Only a week later than promised (hey, I’m not getting paid), my review of the problems I see in the Lancet article on mortality in the Iraq war.
The article is much briefer than the study, which I examined here. So this review will also, theoretically, be briefer (cheers from the gallery). In fact, I only found three issues. However, one of them is potentially damaging to the study’s methodological choices (although I lack the mathematical skills to make a determination of that point), another casts direct doubt on the reliability of the authors’ reporting, and the third makes it clear that the study’s sampling method was not, in fact, random. These are major issues, in other words.

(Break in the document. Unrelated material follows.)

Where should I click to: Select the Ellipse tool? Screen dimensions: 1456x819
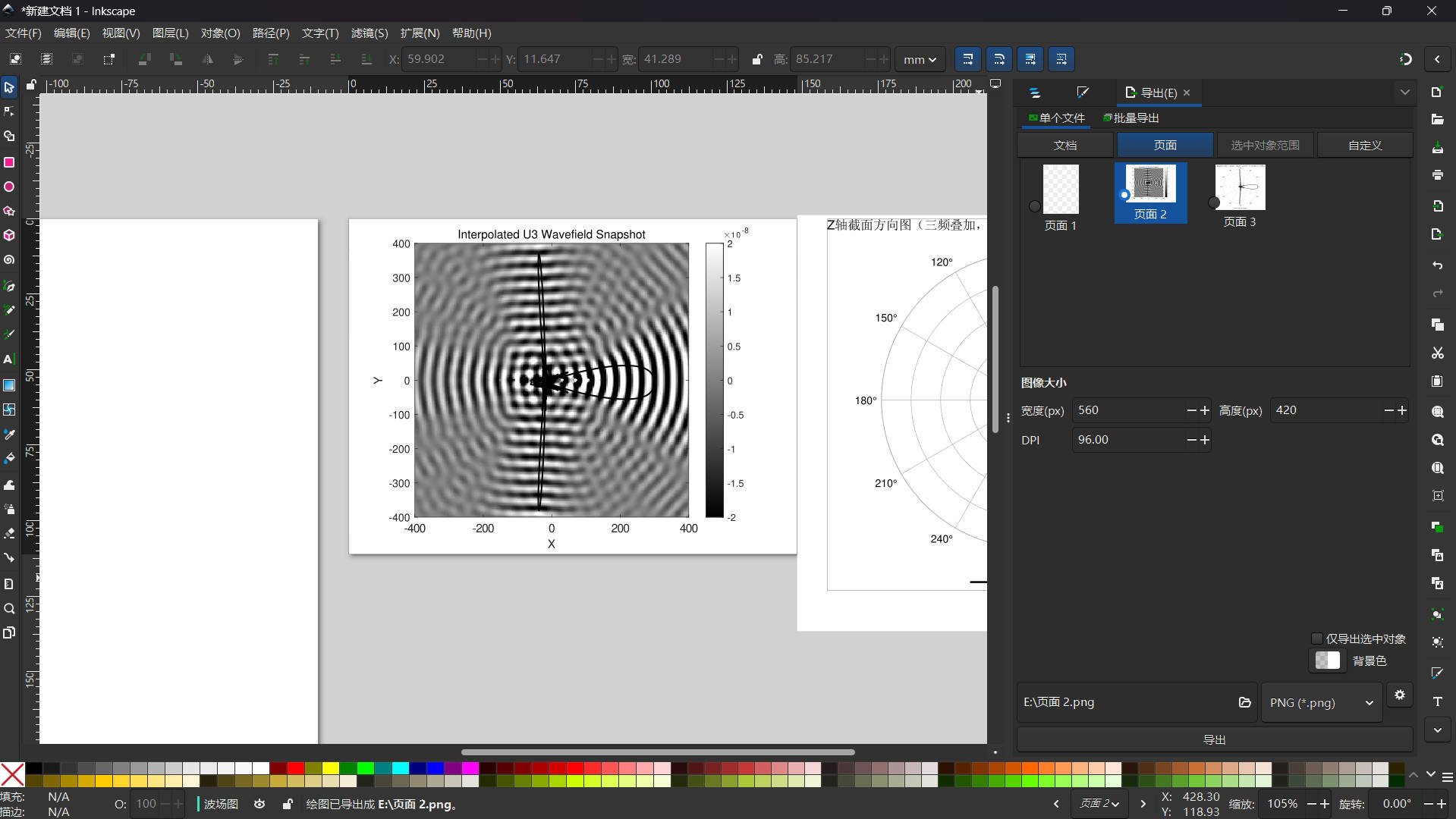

To repeat my disclaimer from last time:
I am not a trained statistician; any numerical analysis which crawls its way into this post should be viewed with a skeptical eye and read broadly and generally. I am skeptical towards this article’s conclusions on grounds of its consistency with the other things that I know, but this post is not about that inconsistency, and is instead a list of what valid critiques I can come up with against the study and the article. I have skimmed the IBC press release slamming the study, and have glimpsed other criticisms, but have not done any extensive reading in the “opposition research”.
Criticisms of the article which also apply to the first document I reviewed will not be repeated unless new information is noted.
1. The study authors selected a target survey size of 12,000 people in 50 clusters through the country. The sample size is adequate. The small number of clusters raises a statistical concern. With each single cluster contributing 2% of the total study data, any unusual cluster will have a disproportionately large effect on the total outcome of the study. The authors make the (legitimate) point that movement in Iraq is difficult and dangerous, and word-of-mouth about the benign purpose of the interviewers propagating through the households of each cluster reduced this risk, an effect which would be greatly attenuated by a larger number of clusters. That is true, but immaterial to the degree of confidence we can have in the study result.
The mathematical statistics needed to figure out how many clusters you ought to use in a study are complex. An article in the International Journal of Epidemiology provides a nomogram (that there is fancy language for a “chart”) that tells you how many clusters you should use for a given prevalence rate (how often you expect to find what you’re trying to find), design effect (how much variation your methodology will create relative to an ordinary random sample), and cluster size (number of respondents per cluster). I do not know the design effect value, but we do know the prevalence rate (about 2.5%) and the cluster size (about 240). For middling values of design effect, the nomogram suggests between 125 and 1500 clusters be used.
It will take a better statistician than your humble correspondent to nail this one down, but it does seem plausible that the number of clusters selected is inadequately small.
2. On page 2, the study authors detail their selection methodology. Each cluster’s origin point was selected from a province and then a town weighted by population (fair enough). The cluster’s starting household, however, was picked in this fashion: “The third stage consisted of random selection of a main street within the administrative unit from a list of all main streets. A residential street was then randomly selected from a list of residential streets crossing the main street. On the residential street, houses were numbered and a start household was randomly selected.”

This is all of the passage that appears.